**Task prompt**
Write out the entries word for word, beginning at the line that contains "At what (x,y)" and stopping after the line that contains "Looking at the". Leave the pictures out of your answer.

**Record excerpts**
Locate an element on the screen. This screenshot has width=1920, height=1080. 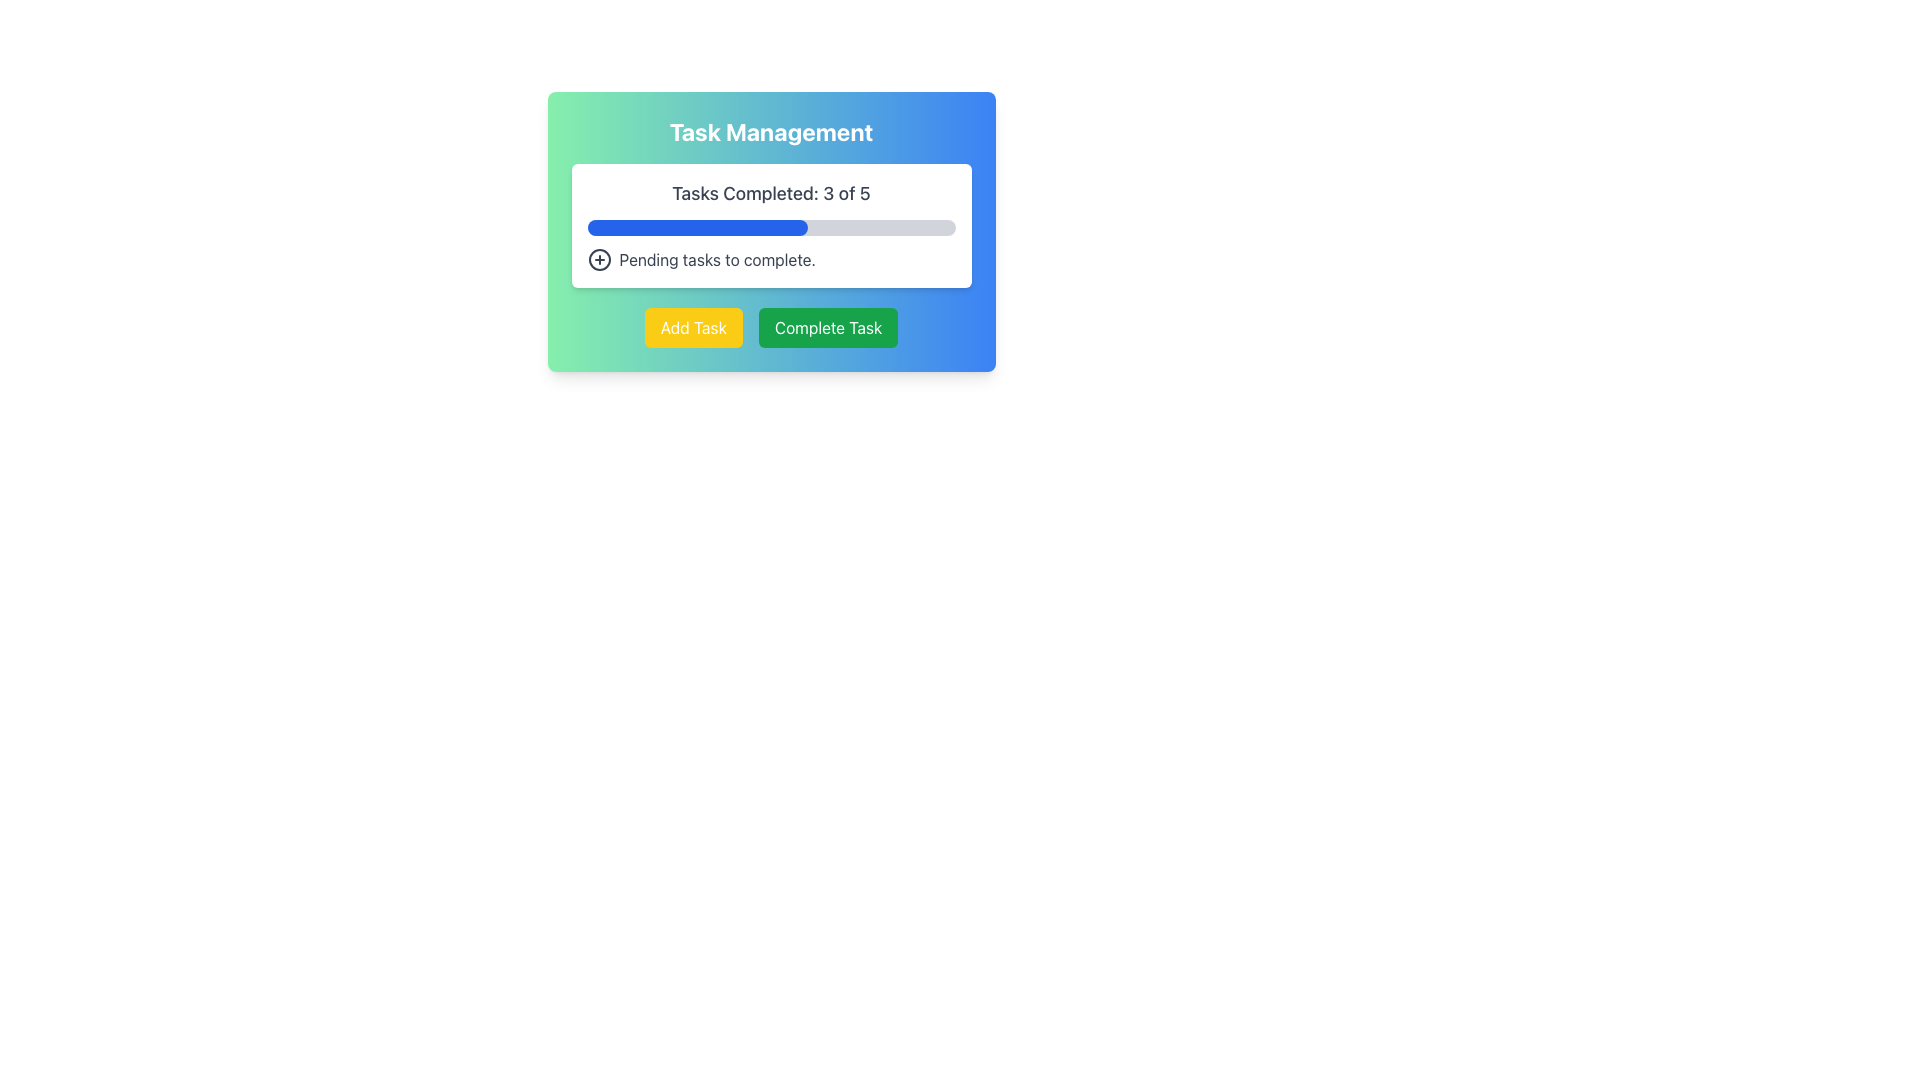
the Progress Indicator with Supporting Text located beneath the 'Task Management' heading and above the 'Add Task' and 'Complete Task' buttons is located at coordinates (770, 225).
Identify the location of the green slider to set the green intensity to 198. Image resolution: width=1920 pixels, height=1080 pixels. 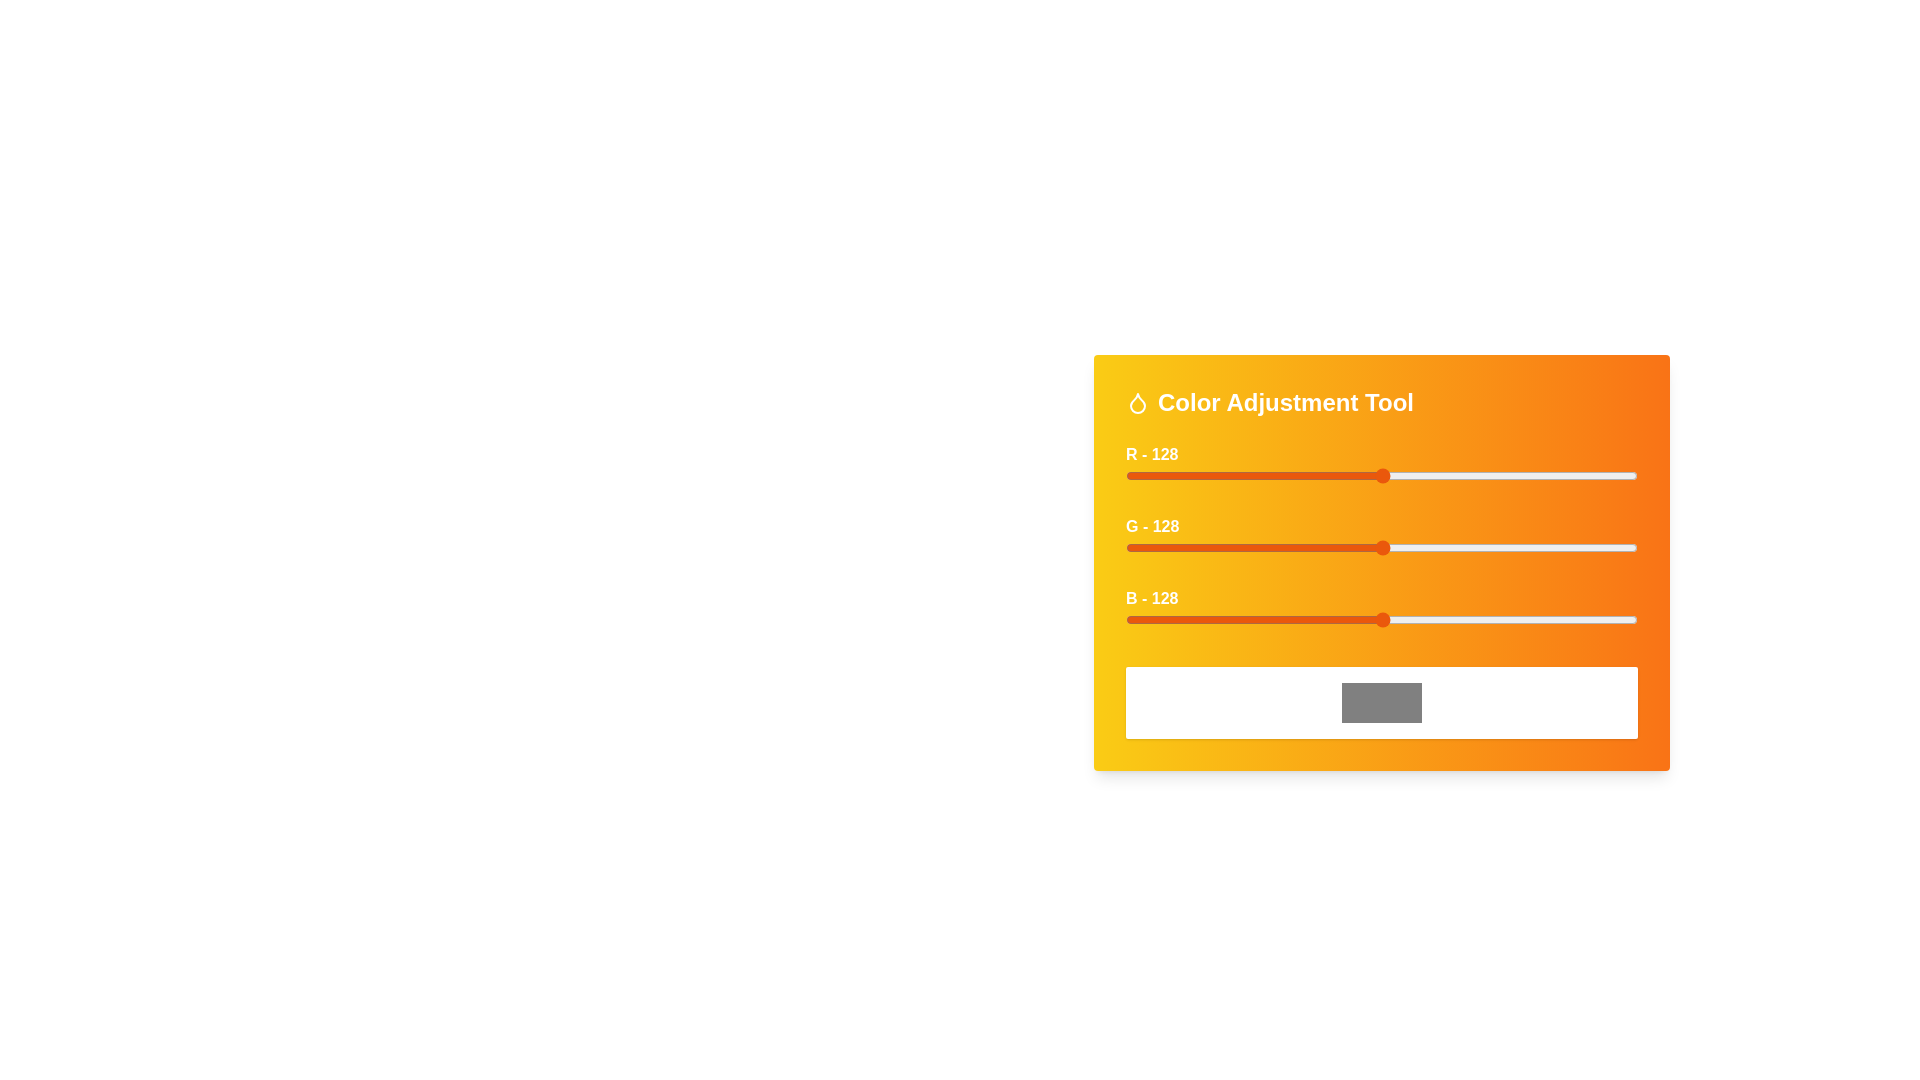
(1522, 547).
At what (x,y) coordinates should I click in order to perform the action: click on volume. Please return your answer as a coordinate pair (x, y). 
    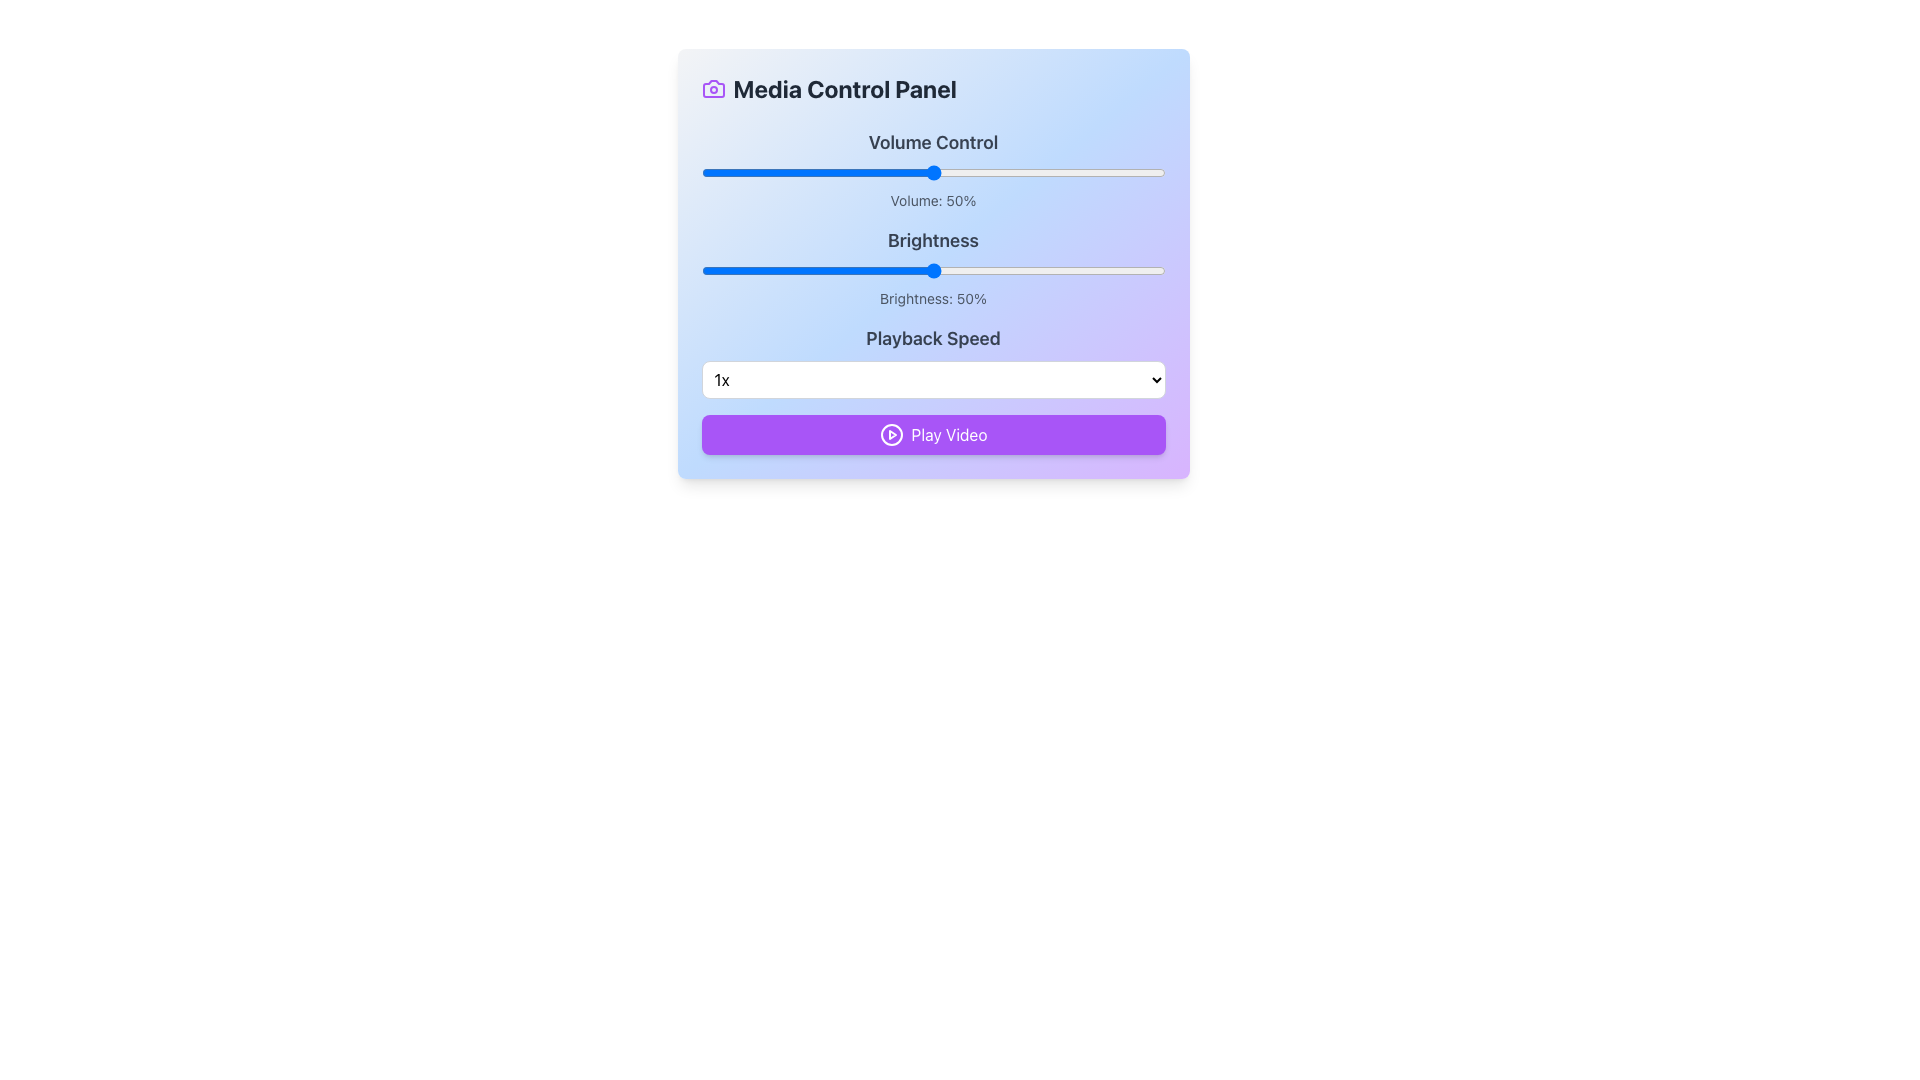
    Looking at the image, I should click on (746, 172).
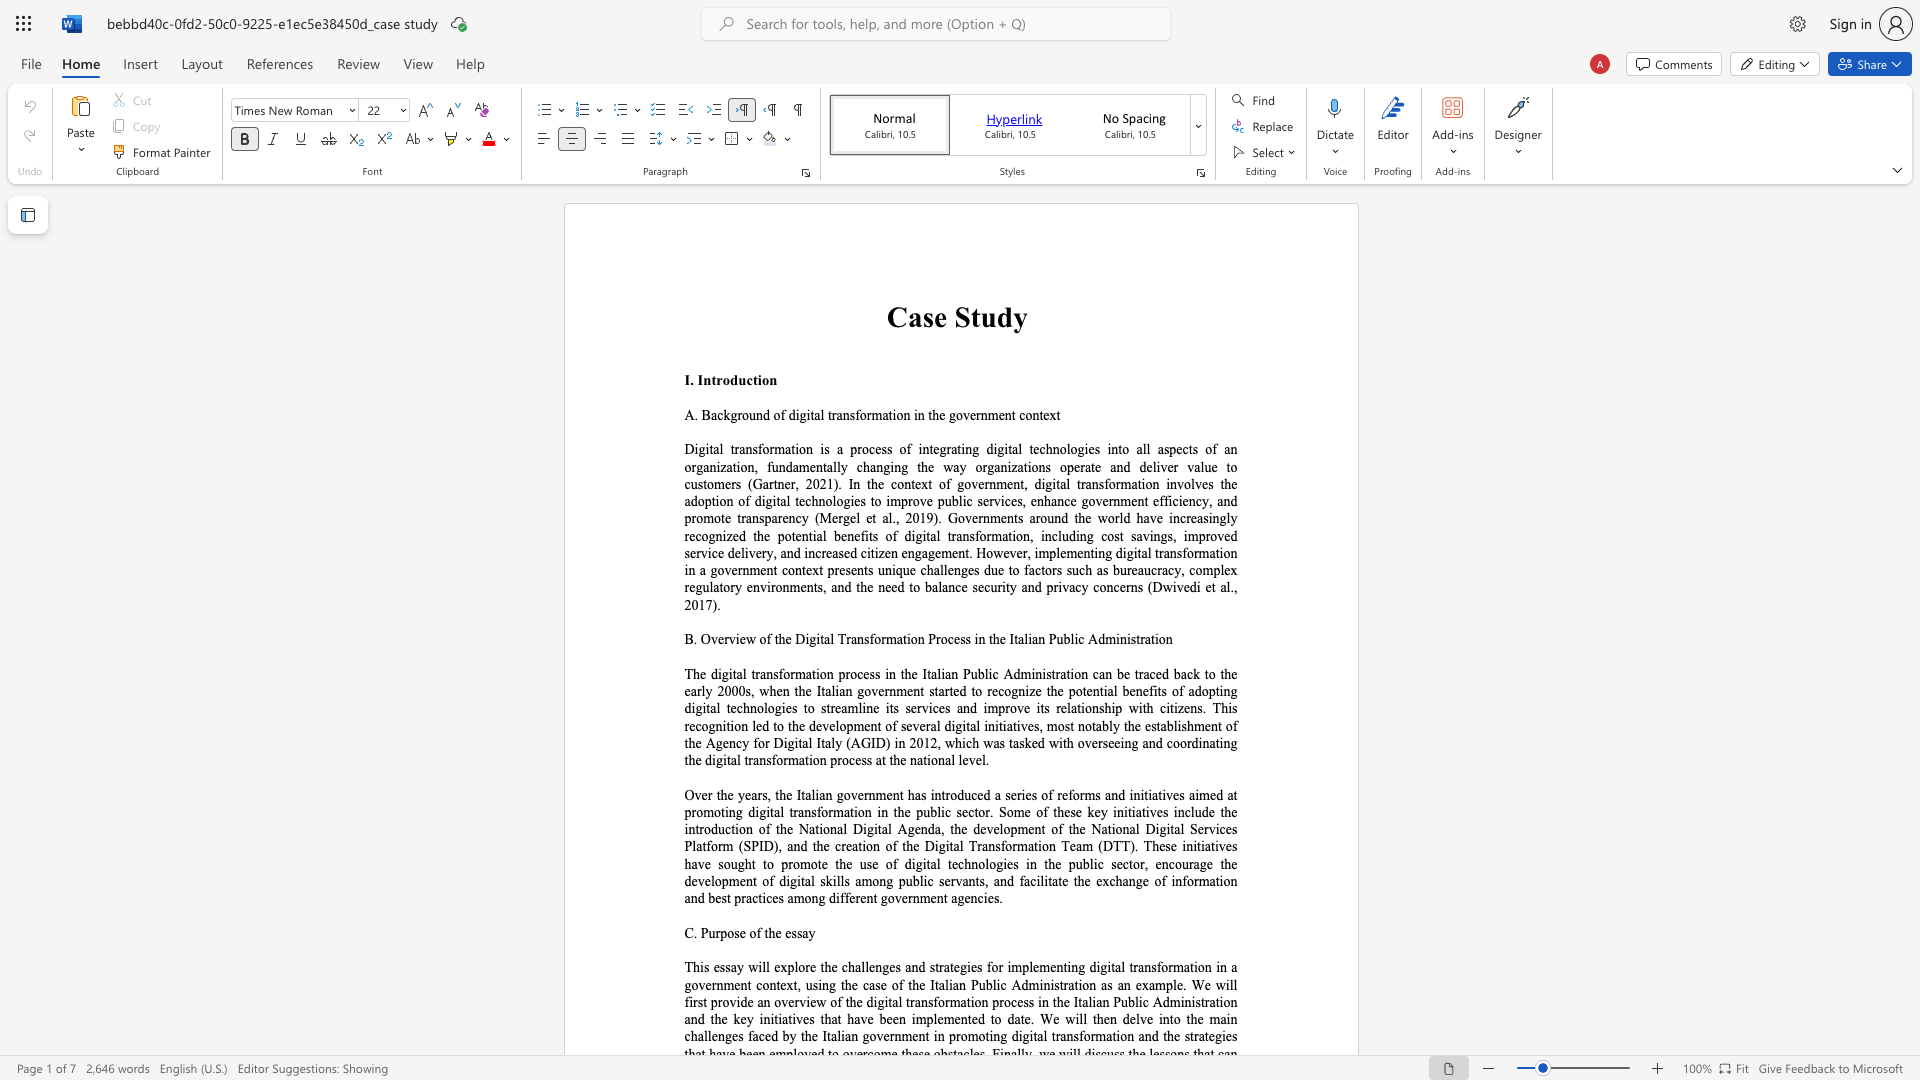 The height and width of the screenshot is (1080, 1920). I want to click on the subset text "encourage the development of digital sk" within the text "to promote the use of digital technologies in the public sector, encourage the development of digital skills among p", so click(1155, 863).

**Expected answer**
At what (x,y) coordinates should I click in order to perform the action: click on volume. Please return your answer as a coordinate pair (x, y). 
    Looking at the image, I should click on (746, 172).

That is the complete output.